Verder stelde het waterschap dat de toetsing van de zorgplicht door de rechter terughoudend moet worden beoordeeld omdat het waterschap immers beleidsvrijheid heeft. De kantonrechter ging daar ook niet in mee:
Het waterschap heeft de wettelijke taak om te zorgen voor het watersysteem. Deze zorg omvat blijkens art. 2.1. lid 1 onder a van de Waterwet (voor zover hier van belang) het voorkomen van overstromingen en wateroverlast. Dit is niet bedoeld als een garantie voor de ingelanden; het waterschap heeft jegens hen een inspanningsverplichting. Het waterschap meent dat zij hierin een beleidsvrijheid heeft. Voor zover het waterschap daarbij meent dat haar handelen in deze zaak door de burgerlijke rechter slechts marginaal getoetst zou mogen worden, is die mening onjuist. In dit kader heeft [eiser] terecht gewezen op het arrest van de Hoge Raad d.d. 9 november 2001 NJ 2002, 446. Omdat aan het waterschap (onder meer) is opgedragen om overstromingen en wateroverlast te voorkomen, heeft zij slechts om die reden enige vrijheid van handelen. Maar tegelijk dient het waterschap haar taak effectief uit te voeren en daarbij het belang van alle ingelanden bij “droge voeten” maximaal in acht te nemen. Het is daarom aan het waterschap om zich te disculperen, wanneer zij er – zoals in dit geval – niet in slaagt om de overstroming van een perceel te voorkomen. Dit wordt volledig getoetst met in achtneming van alle omstandigheden die van belang zijn.

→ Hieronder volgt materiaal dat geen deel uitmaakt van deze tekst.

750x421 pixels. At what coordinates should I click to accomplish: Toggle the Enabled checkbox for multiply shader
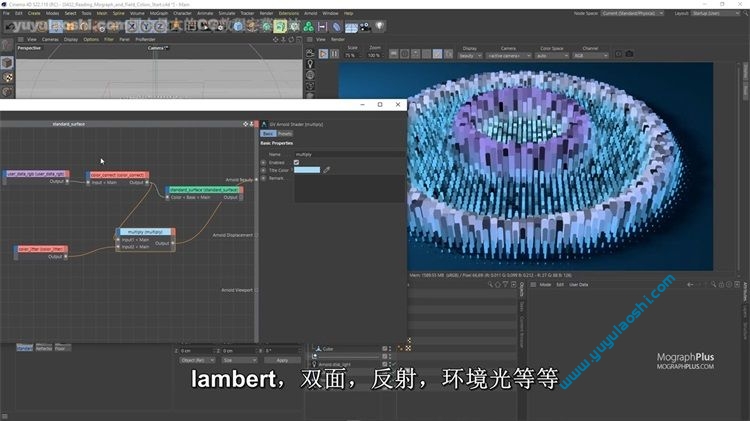click(x=296, y=162)
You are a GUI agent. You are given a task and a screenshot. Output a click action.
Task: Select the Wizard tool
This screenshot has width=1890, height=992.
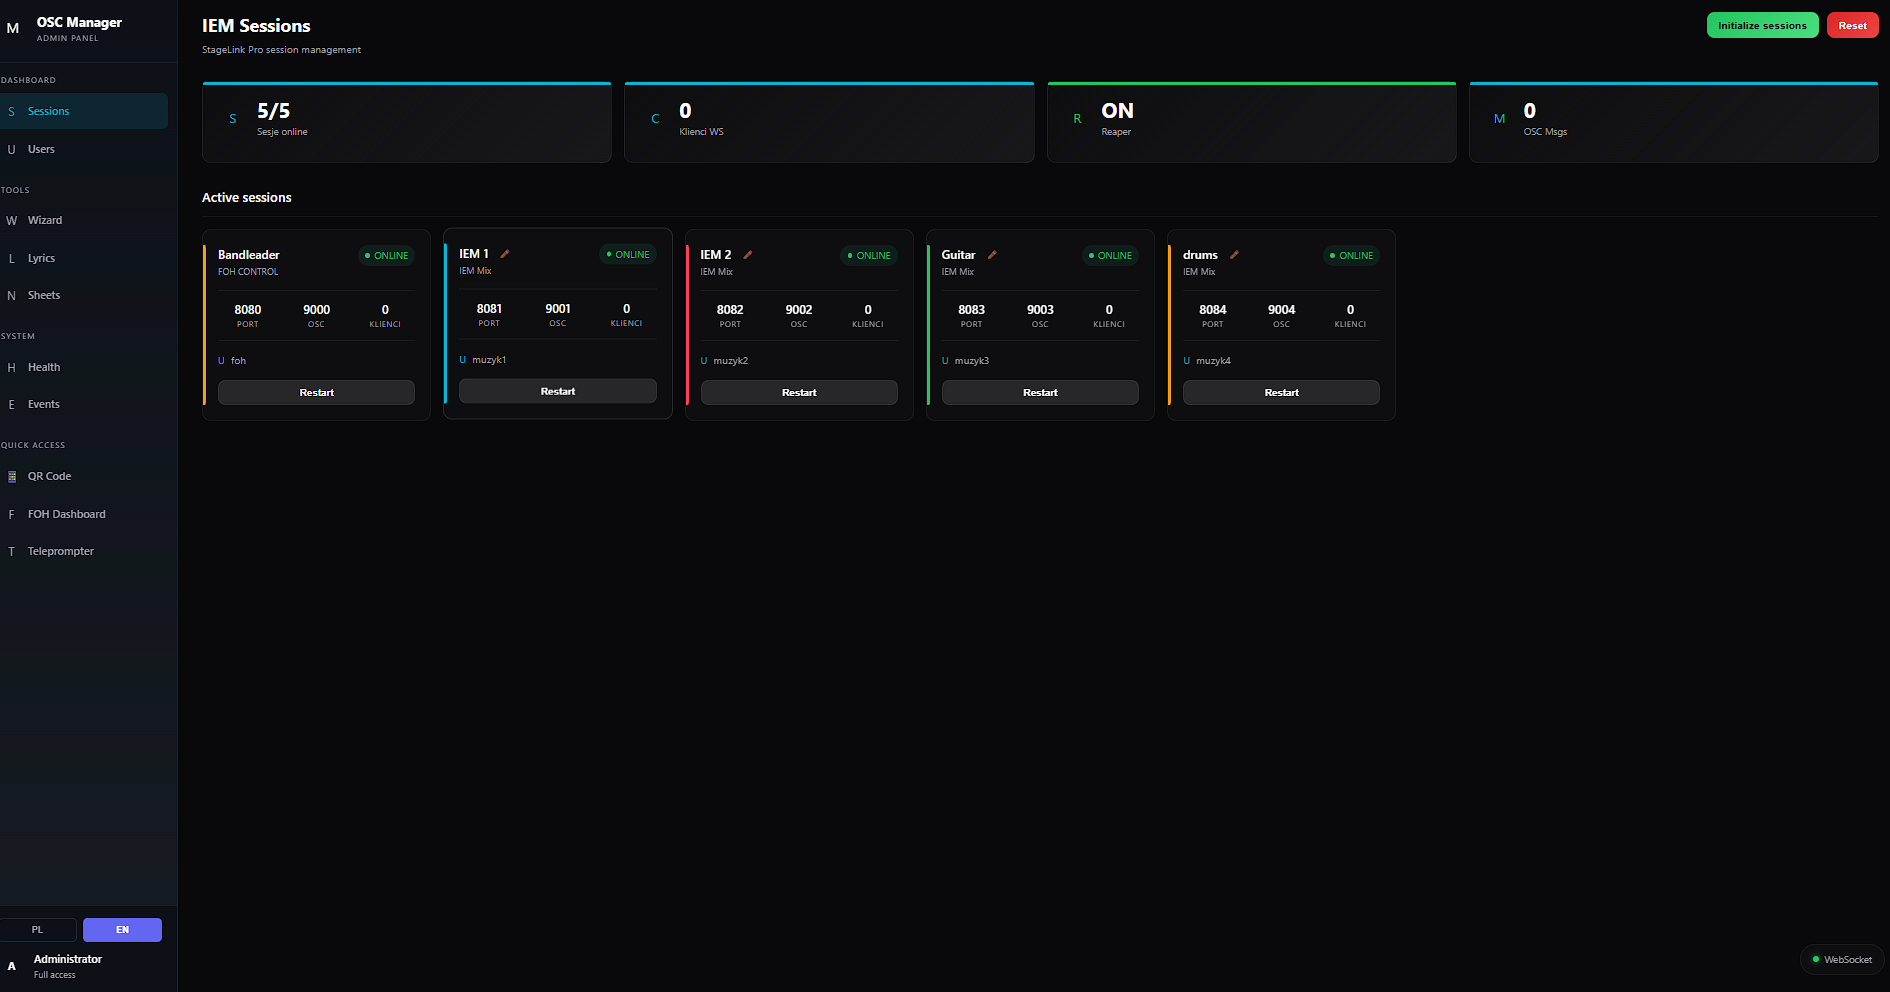coord(44,220)
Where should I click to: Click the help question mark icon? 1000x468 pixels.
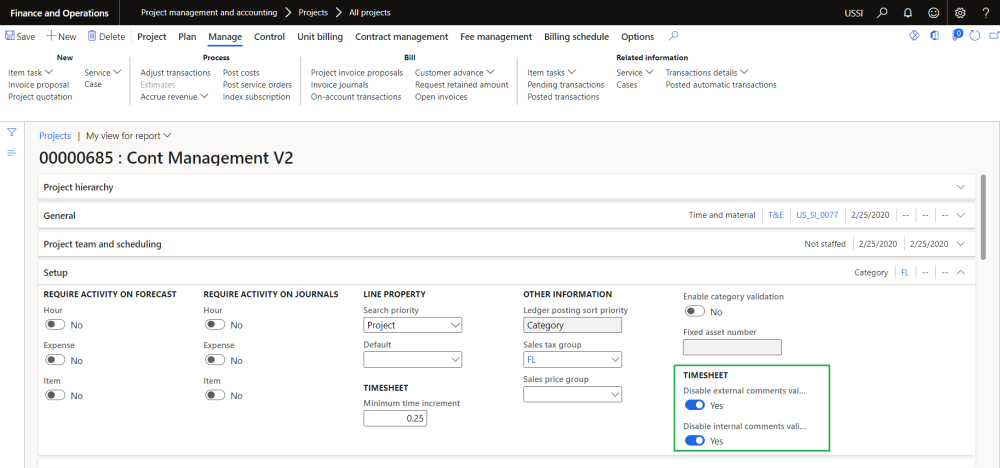click(x=986, y=13)
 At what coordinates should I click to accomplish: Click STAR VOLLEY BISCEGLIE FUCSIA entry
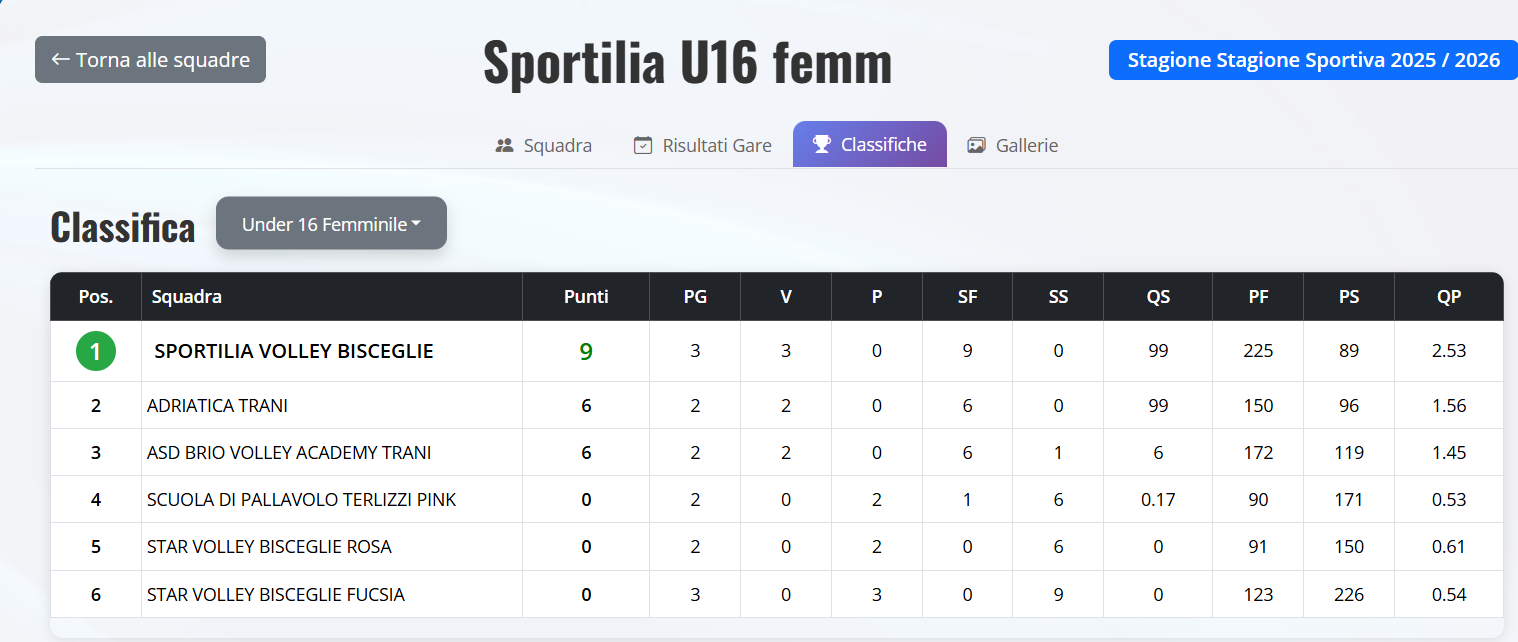276,595
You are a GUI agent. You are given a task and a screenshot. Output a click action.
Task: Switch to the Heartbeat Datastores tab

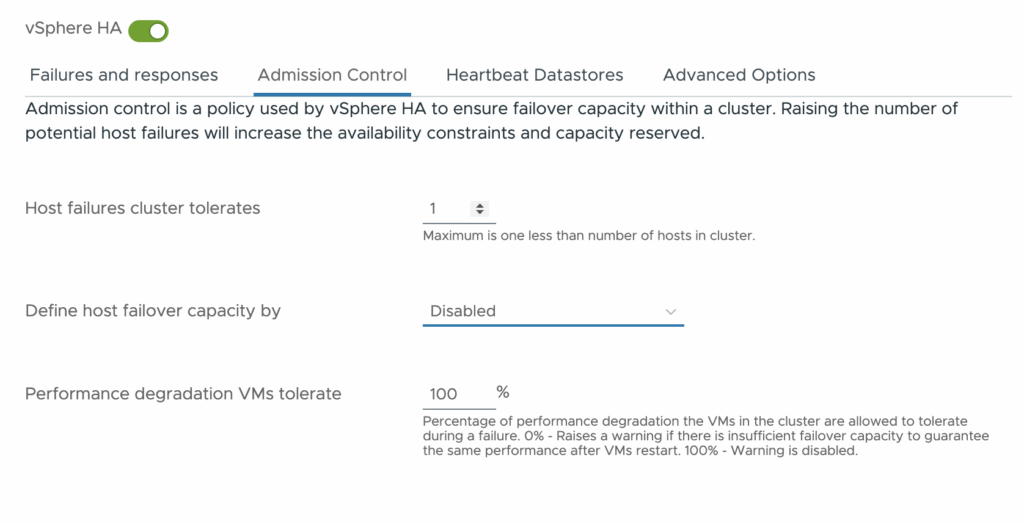(534, 75)
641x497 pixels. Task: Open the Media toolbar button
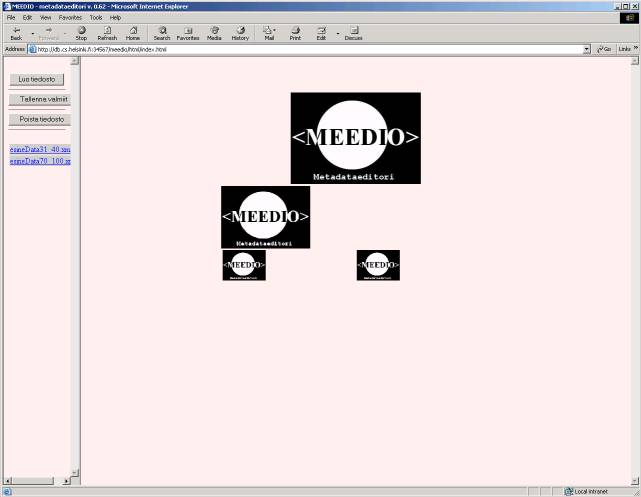point(214,32)
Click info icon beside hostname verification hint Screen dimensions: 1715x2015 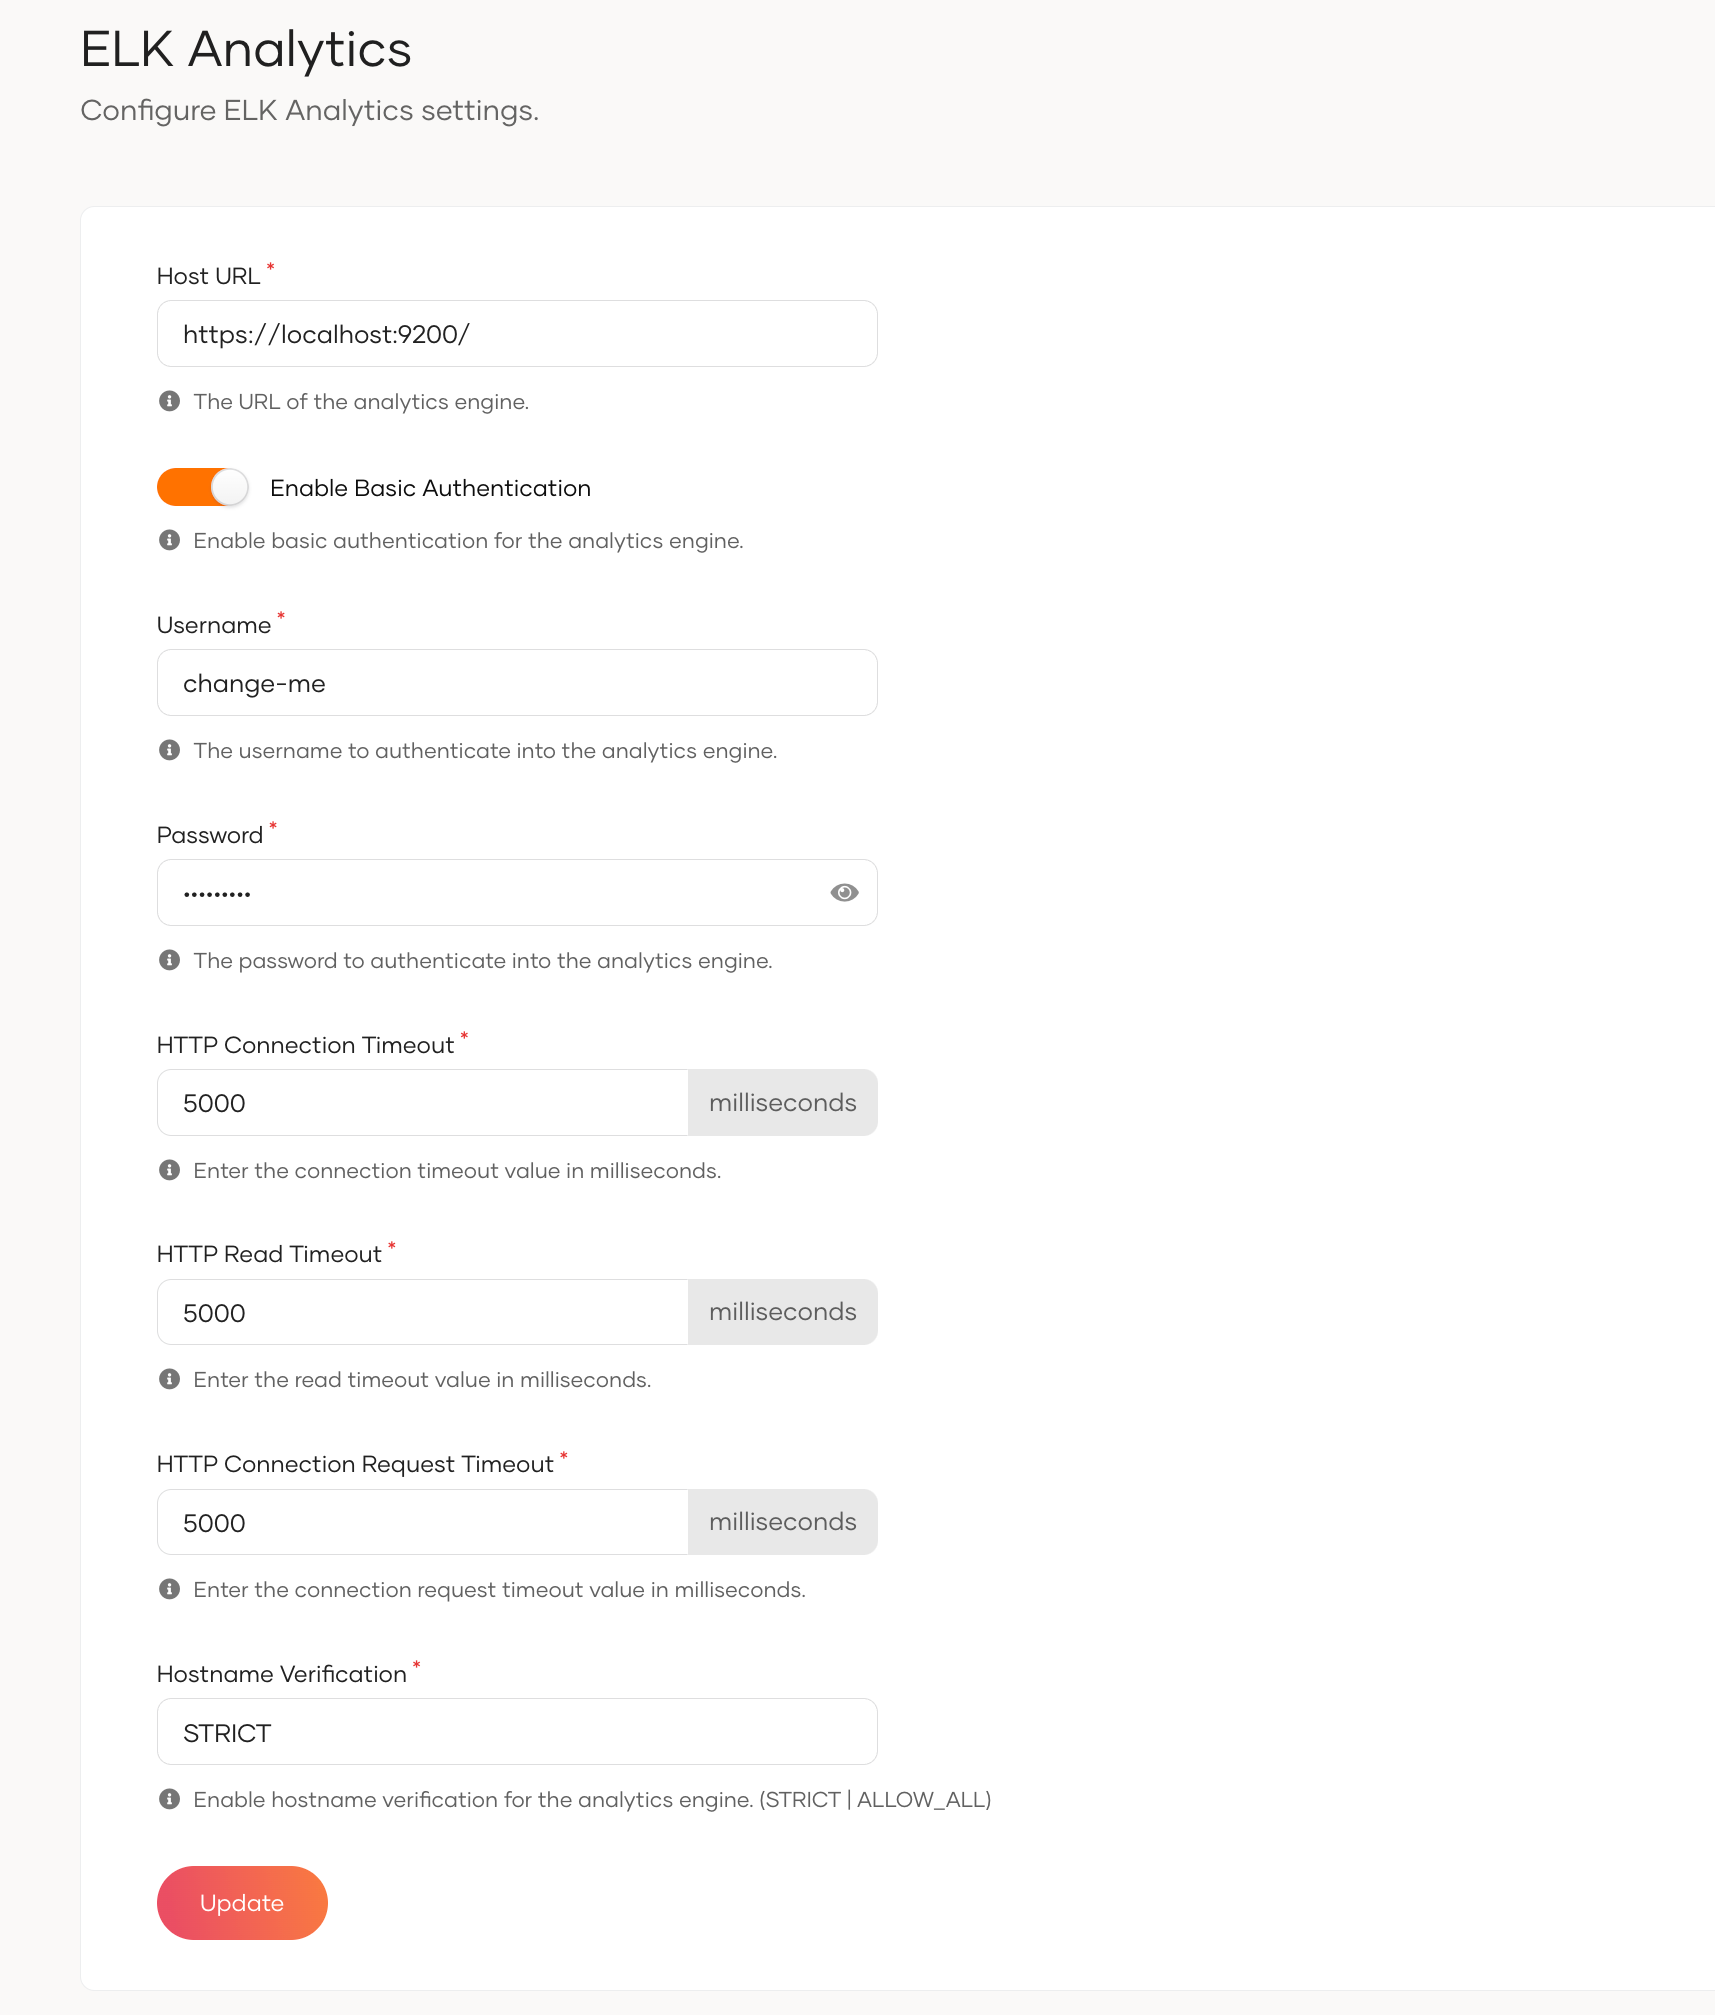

Het waterschap heeft dus weliswaar de vrijheid om bepaalde handelingen uit te voeren maar die vrijheid gaat niet zo ver dat het handelen niet volledig getoetst kan worden door de rechter. Ook overweegt de kantonrechter met betrekking tot het beroep op overmacht op dat het waterschap zich op overmacht zou kunnen beroepen in geval van een noodsituatie. Die vlieger gaat echter niet op wanneer de noodsituatie voor haar rekening en risico komt. Dat zou het geval kunnen zijn wanneer het waterschap tekort was geschoten in haar zorg voor het waterbeheer en het tevens voorzienbaar was dat na een hevige regenval, het noodzakelijk zou worden om een bepaalde maatregel te treffen. Kortom: had het waterschap dus iets kunnen doen dan kan een beroep op overmacht om die reden niet zomaar slagen.
Vervolgens worden in het vonnis de te nemen maatregelen besproken waardoor, volgens de grondeigenaar, geen dan wel minder wateoverlast was ontstaan. Aangezien de kantonrechter geen specifieke kennis heeft op het gebied van hydrologie is de beslissing aangehouden in afwachting van het advies van de rechtbankdeskundige. Wij kijken uit naar het eindvonnis in de procedure.
De aansprakelijkheid van het waterschap is een complexe zaak. Mocht u vragen hebben over dit onderwerp, neem dan gerust contact op met de specialisten van Goorts + Coppens. U kunt contact opnemen met Niels Crooijmans (06 55506541 of n.crooijmans@gca.nl) of Guido Goorts ( 0653912105 of g.goorts@gca.nl).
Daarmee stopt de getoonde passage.